腕は地面を掴み、そこから何かが出てきた。
「なっ……!」
俺たちは絶句した。
鱗に覆われた、裸の幼女。
可愛らしい見た目。
粘液だらけ。
白銀の髪。
金色の瞳。
「ひゃあっ!」
ラグが真っ赤な顔で顔を隠す。
しかし指の隙間からチラチラ見ている。
「見ちゃダメ!」
リリアがユリウスのマントを強引に剥奪した。
「わわっ! 俺のマント!」
「ちょっと借りるから!」
リリアは生まれたばかりの幼女にマントを着せる。
幼女はきょとんとした顔で、俺たちを見ている。
そして――
俺を見て、にっこりと笑った。
「おおっ、また会えたのう」
その声。
その口調。
まさか。
「我は嬉しいぞ」
幼女が首を傾げる。
「なんじゃ? そんな顔をして」
「も、もしかして……」
俺の声が震える。
「卵は……一つじゃなかった……?」
「えっ、卵?」
幼女が目をぱちくりさせる。
「おおそうか、一個は埋まっておったか」
あっけらかんと言う。
「どうりで出にくかったわけじゃな。
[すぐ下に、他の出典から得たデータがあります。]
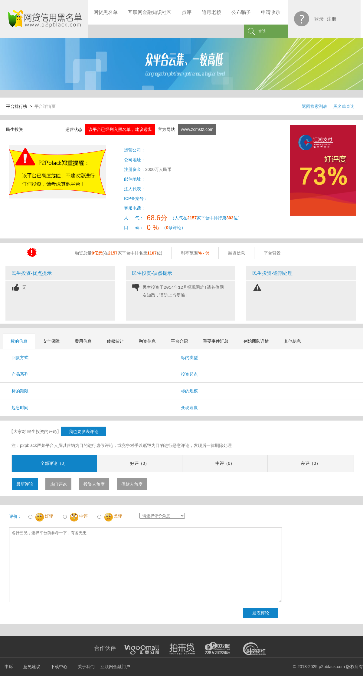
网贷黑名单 (105, 12)
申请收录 (270, 12)
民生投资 (14, 129)
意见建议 (31, 666)
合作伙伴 (105, 648)
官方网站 (166, 129)
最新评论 (24, 484)
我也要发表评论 (83, 431)
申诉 (9, 666)
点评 (186, 12)
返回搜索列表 (314, 106)
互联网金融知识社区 (150, 12)
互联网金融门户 (115, 666)
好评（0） (139, 463)
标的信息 (19, 341)
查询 (262, 31)
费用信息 (83, 341)
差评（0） (310, 463)
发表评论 (260, 613)
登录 (319, 19)
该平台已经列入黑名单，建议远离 (120, 129)
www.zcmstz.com (197, 129)
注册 (331, 19)
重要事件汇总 (215, 341)
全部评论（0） (54, 463)
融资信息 (147, 341)
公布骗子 (241, 12)
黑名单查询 (344, 106)
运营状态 (73, 129)
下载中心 (59, 666)
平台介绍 (179, 341)
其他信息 (292, 341)
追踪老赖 (211, 12)
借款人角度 (131, 484)
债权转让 (115, 341)
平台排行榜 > (20, 106)
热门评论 (58, 484)
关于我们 (86, 666)
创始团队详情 (256, 341)
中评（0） (225, 463)
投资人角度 (94, 484)
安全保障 (51, 341)
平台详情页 (45, 106)
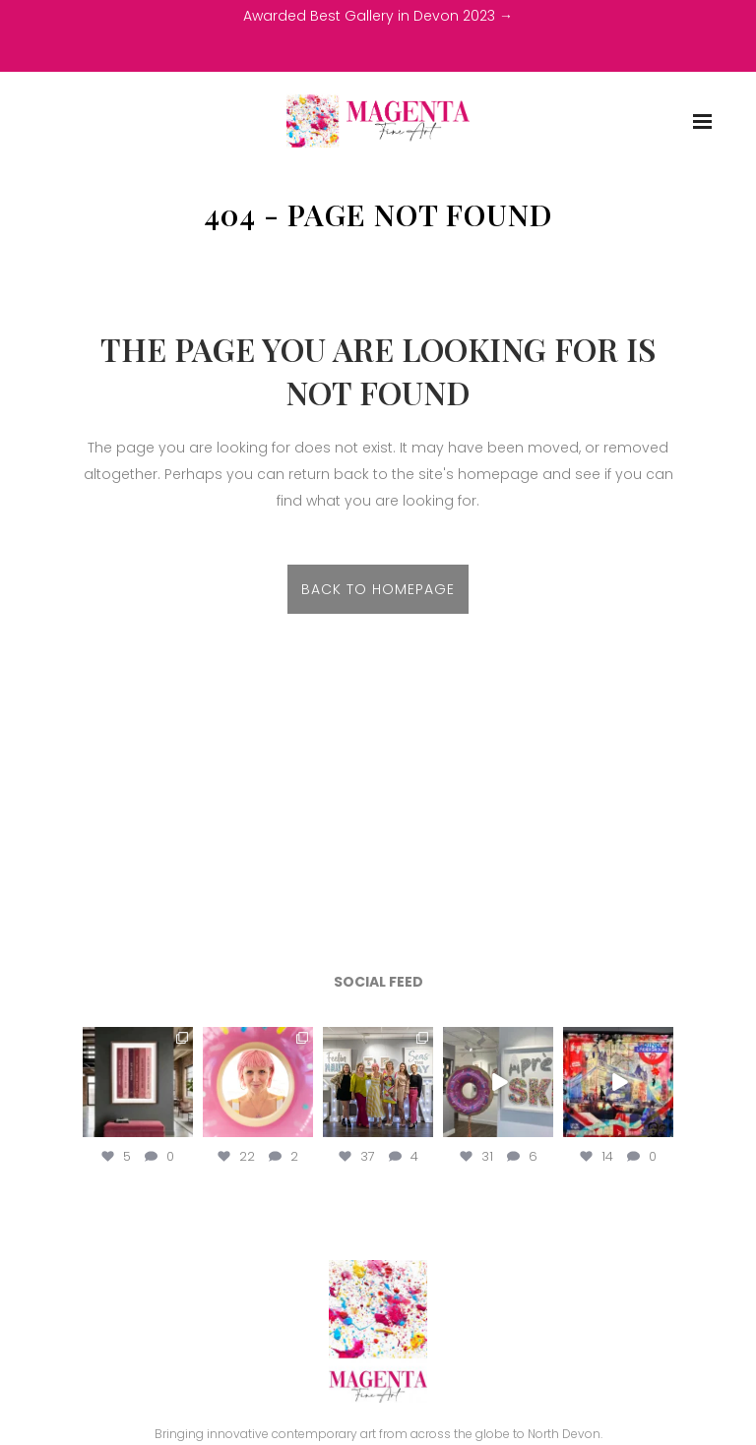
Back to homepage (378, 589)
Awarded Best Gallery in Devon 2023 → (378, 16)
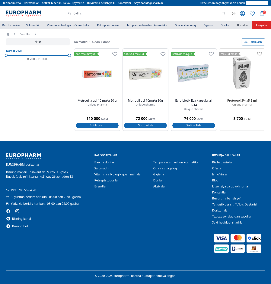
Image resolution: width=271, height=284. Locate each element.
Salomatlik (32, 25)
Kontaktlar (124, 3)
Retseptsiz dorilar (108, 25)
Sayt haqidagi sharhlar (148, 3)
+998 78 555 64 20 (21, 190)
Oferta (216, 168)
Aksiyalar (159, 186)
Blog (215, 180)
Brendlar (242, 25)
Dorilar (225, 25)
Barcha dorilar (11, 25)
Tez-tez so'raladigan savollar (231, 216)
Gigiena (208, 25)
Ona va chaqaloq (185, 25)
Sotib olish (97, 125)
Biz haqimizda (12, 3)
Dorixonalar (31, 3)
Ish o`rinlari (220, 174)
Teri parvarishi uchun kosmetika (147, 25)
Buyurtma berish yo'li (101, 3)
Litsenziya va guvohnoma (230, 186)
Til (223, 13)
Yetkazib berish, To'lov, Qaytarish (63, 3)
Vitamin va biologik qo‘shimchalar (68, 25)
あははははっ」
笑っている。
母さんだ。
母さんが、幼女として生まれ変わった。
「さあ行こうか」
母さんが立ち上がる。
マントを引きずりながら。
「この体からやり直しじゃ」
俺を見上げる。
金色の瞳が輝いている。
「手伝ってくれるか?」
俺は――
いや、俺たちは。
「もちろん」
四人の声が重なった。
◆◆◆
洞窟の外。
眩しい光が差し込む。
俺たちは歩き出す。
新しい家族と一緒に。
俺は最強になりたかっただけだった。
でも、手に入れたのは。
最強の力じゃない。
最高の家族だ。
契約は呪いじゃない。
守りたいものを守るための、約束だ。
俺はようやく、それを理解した。
新たなる冒険の旅が、始まった。
——終——
ここまで読んでくれて本当にありがとうごさいます。
ほんの少しでも心に残ってくれたら嬉しいです。